Un déclin de 10 % en huit ans

Les scientifiques ne comprennent pas exactement pourquoi les baleines noires ont perdu environ 10 % de leur population en seulement huit ans, mais certains pointent du doigt le réchauffement de l'Atlantique. Les baleines migrent de la Géorgie et la Floride vers les côtes de la Nouvelle-Angleterre et le golfe du Saint-Laurent chaque année, à la recherche de nourriture. Elles profitent d'un réseau complexe de zones protégées, de règles qui encadrent la navigation et de restrictions imposées à la pêche commerciale pour se déplacer en toute sécurité pendant qu'elles se gorgent de copépodes, des crustacés de la taille d'une puce.

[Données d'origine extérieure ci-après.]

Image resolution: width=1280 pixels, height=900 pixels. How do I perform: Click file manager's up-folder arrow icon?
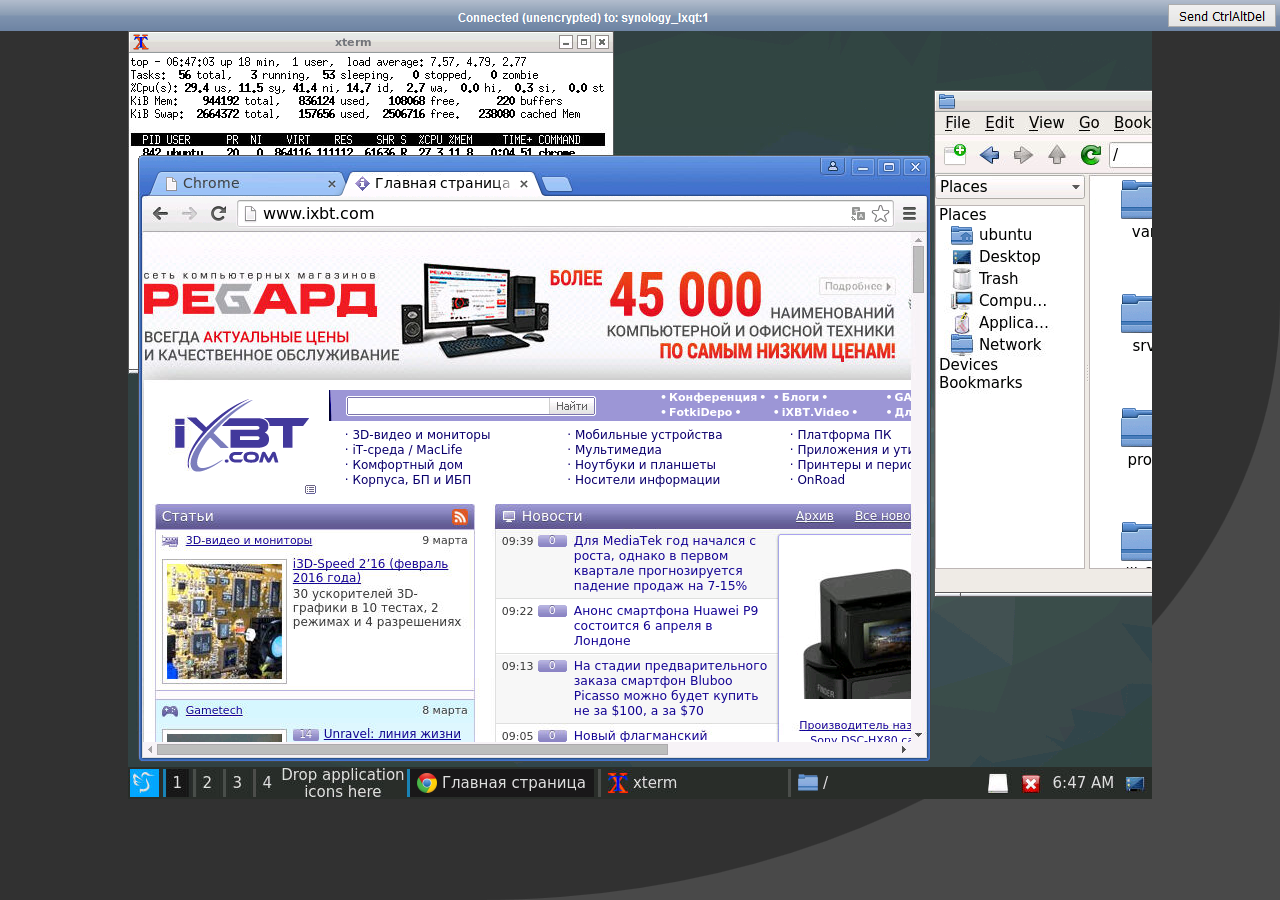point(1057,155)
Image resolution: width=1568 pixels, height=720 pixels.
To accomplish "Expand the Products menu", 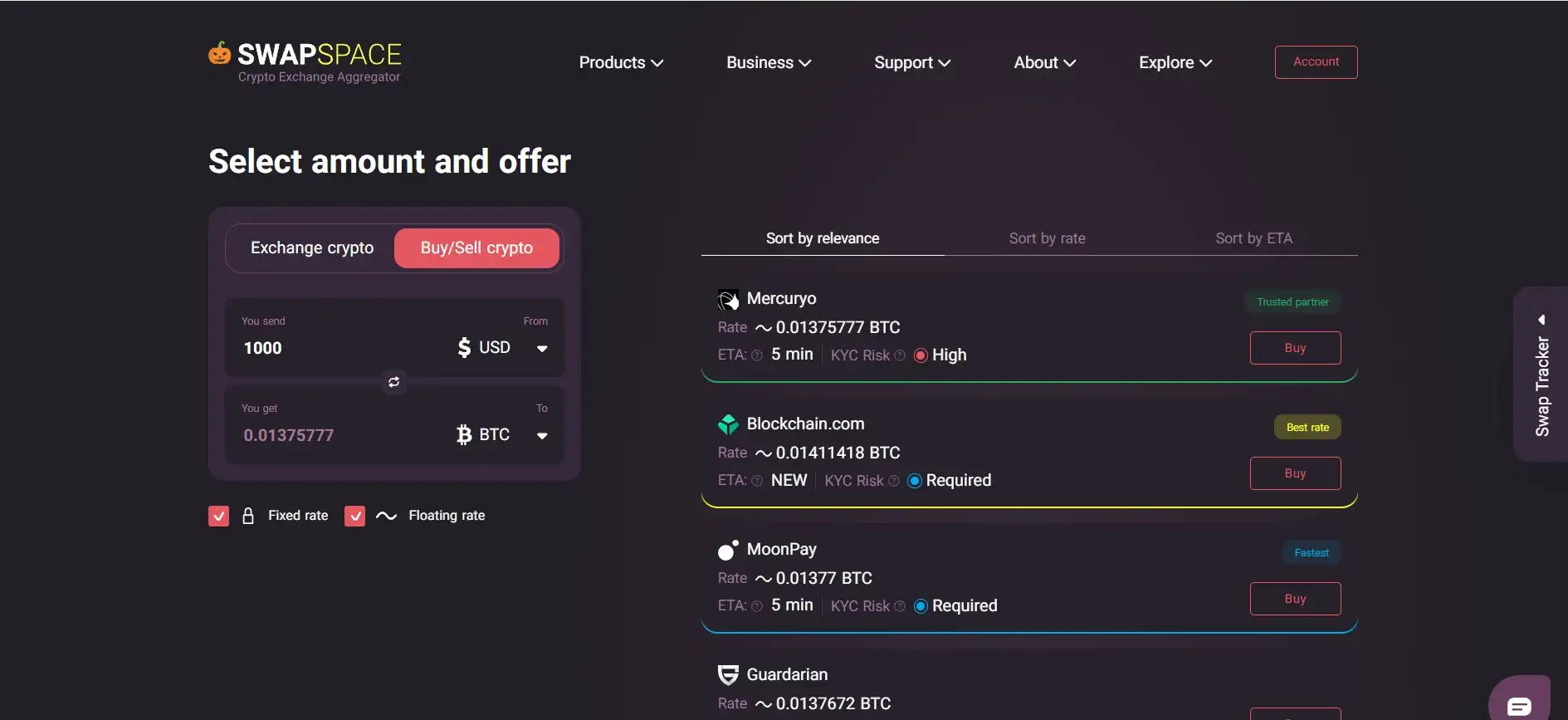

Mais avec le réchauffement des eaux, ces petites créatures dont elles ont besoin pour survivre semblent se déplacer et les baleines les suivent, ce qui les met parfois en péril, explique Mark Baumgartner, chercheur à l'Institution océanographique Woods Hole. Elles peinent aussi à trouver assez de nourriture.

«Les baleines se déplacent beaucoup plus et elles ne trouvent pas de nourriture», a-t-il expliqué à des pêcheurs du Maine en mars.

L'an dernier, on a confirmé la mort de 17 baleines noires - 12 dans le golfe du Saint-Laurent, le reste aux États-Unis. Les chercheurs n'ont observé aucun nouveau baleineau cette année, un autre développement troublant.

Les défenseurs des baleines tentent de dialoguer avec les gouvernements des deux pays et les groupes de pêcheurs commerciaux, mais les discussions ne sont pas toujours faciles avec des industries qui craignent pour leur propre survie.

Lors de son allocution dans le Maine, M. Baumgartner a présenté une nouvelle technologie qui permet d'utiliser un modem pour repérer et récupérer les casiers à homards au fond de l'eau. Cela pourrait réduire le nombre de lignes fixes dans lesquelles les baleines s'empêtrent et s'étouffent.

Les pêcheurs de homards ont témoigné d'un scepticisme évident, l'un d'eux lançant au chercheur: «T'as déjà mis les pieds sur un navire de pêche au homard ?»

Des groupes environnementaux ont déposé cette année, devant un tribunal fédéral américain, une poursuite qui reproche aux National Marine Fishing Services des États-Unis de ne pas en faire assez pour protéger les baleines noires de l'équipement de pêche.

Certains militants demeurent optimistes. Le gouvernement canadien a récemment annoncé des mesures pour protéger les baleines noires, notamment en déplaçant les dates de pêche au crabe des neiges et en imposant une limite de vitesse permanente dans le golfe du Saint-Laurent.

Puis, pour la première fois depuis longtemps, des chercheurs ont observé cette année des mâles en train de se disputer des femelles, ce qui permet d'espérer la naissance de baleineaux.

«Elles peuvent s'en remettre. Tout n'est pas perdu pour cette espèce, a assuré Mme Asmustis-Silva. Il faut simplement cesser de les tuer.»